On Wed, 5 Jul 2017 at 14:36 Peter Geoghegan pg@xxxxxxx wrote:
However, the OP seemed to be describing something that maps imperative
code to a declarative SQL query or something equivalent, which isn't
quite the same thing. The declarative nature of SQL feels restrictive
or at least unfamiliar to many programmers.
Yes, that is what I am describing.
SQL is great and I am fully on board with the idea. Everywhere I go, I promote the greatness of SQL, of the relational model, and of Postgres. I didn’t write in so much to challenge SQL or pitch navigational databases, as to ask about examples of “pseudo-imperative” languages.
Fortress is the most noteworthy of these; but anyone who’s seen Haskell’s do
notation realizes there is some promise in the idea: the imperative structure makes some programs much clearer, even in a pure functional language.
IMV, what the OP describes wouldn't work well because it would
superficially *appear* to not be restrictive in the way that some
people dislike, but actually would be just as restrictive. The only
way you could write it is by imagining what the SQL it produced looks
like.
It’s not so much that SQL is restrictive, as that it is confusing in parts. It is the same with regards to Haskell without do
notation — the chained lambdas boggle the mind. Another — very similar — idea is futures as an approach to getting around callbacks — they create the appearance of a linear sequence of execution, when some parts might be parallel; but this turns out to be a benefit overall. Yet another is using while read x
in shell pipelines — an imperative structure, yet used to model stream processing.

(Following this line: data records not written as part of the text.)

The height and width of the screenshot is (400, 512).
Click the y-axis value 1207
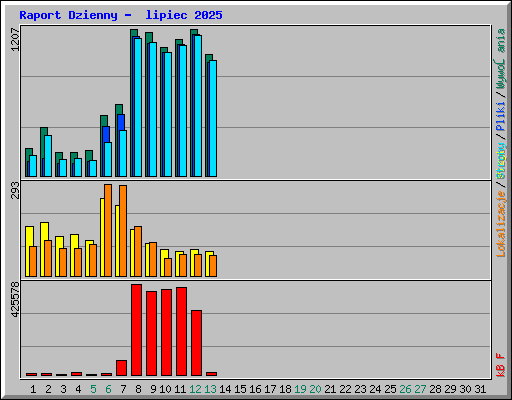tap(15, 40)
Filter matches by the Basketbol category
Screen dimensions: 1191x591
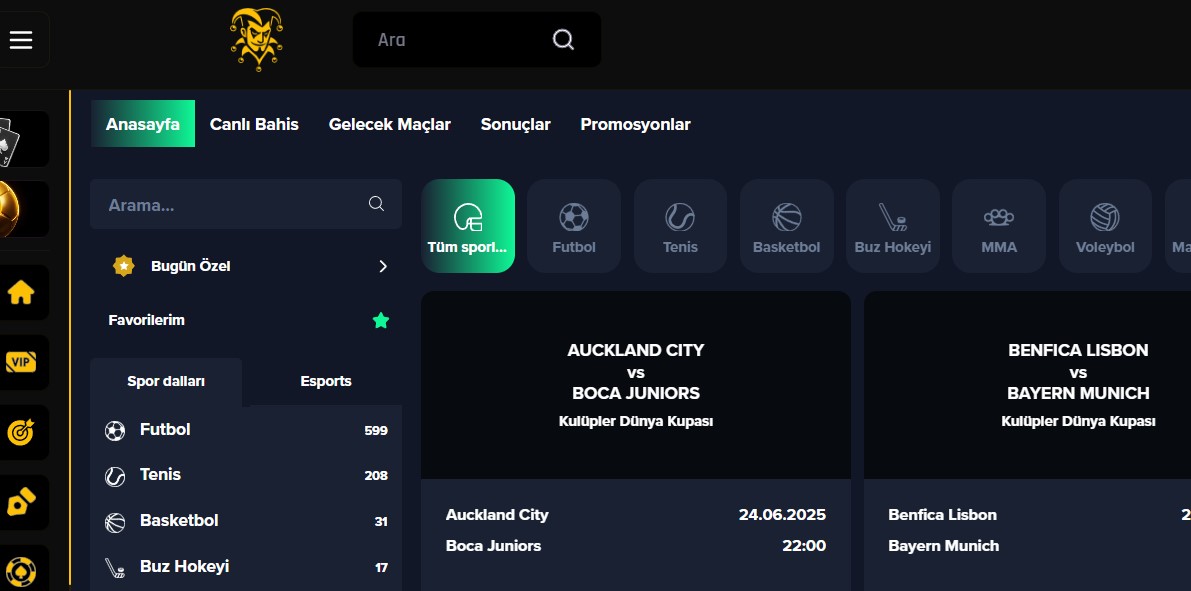(x=786, y=226)
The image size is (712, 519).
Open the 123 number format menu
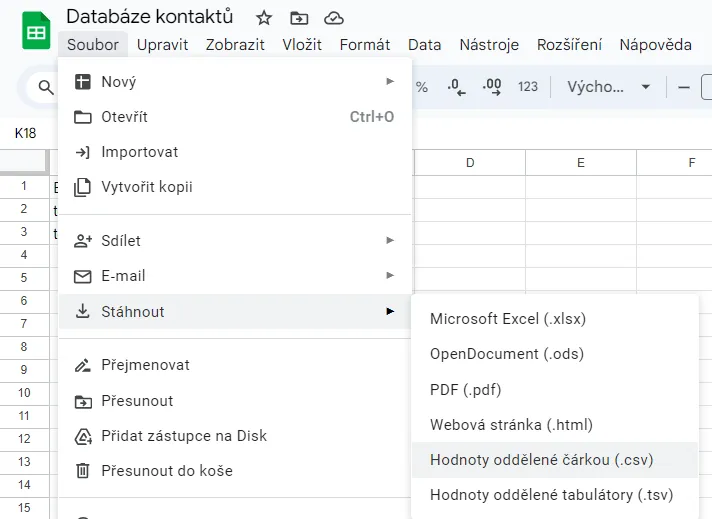528,87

But this is perhaps neither here nor there: it seems there are no such languages, no logic languages disguised as imperative languages. There are only a very few functional languages disguised as imperative languages. It’s an idea that has interested me for many a year — for the reasons that Peter cites — and not having seen any language wholly organized in this way, I thought I’d write to ask you all if you had seen any.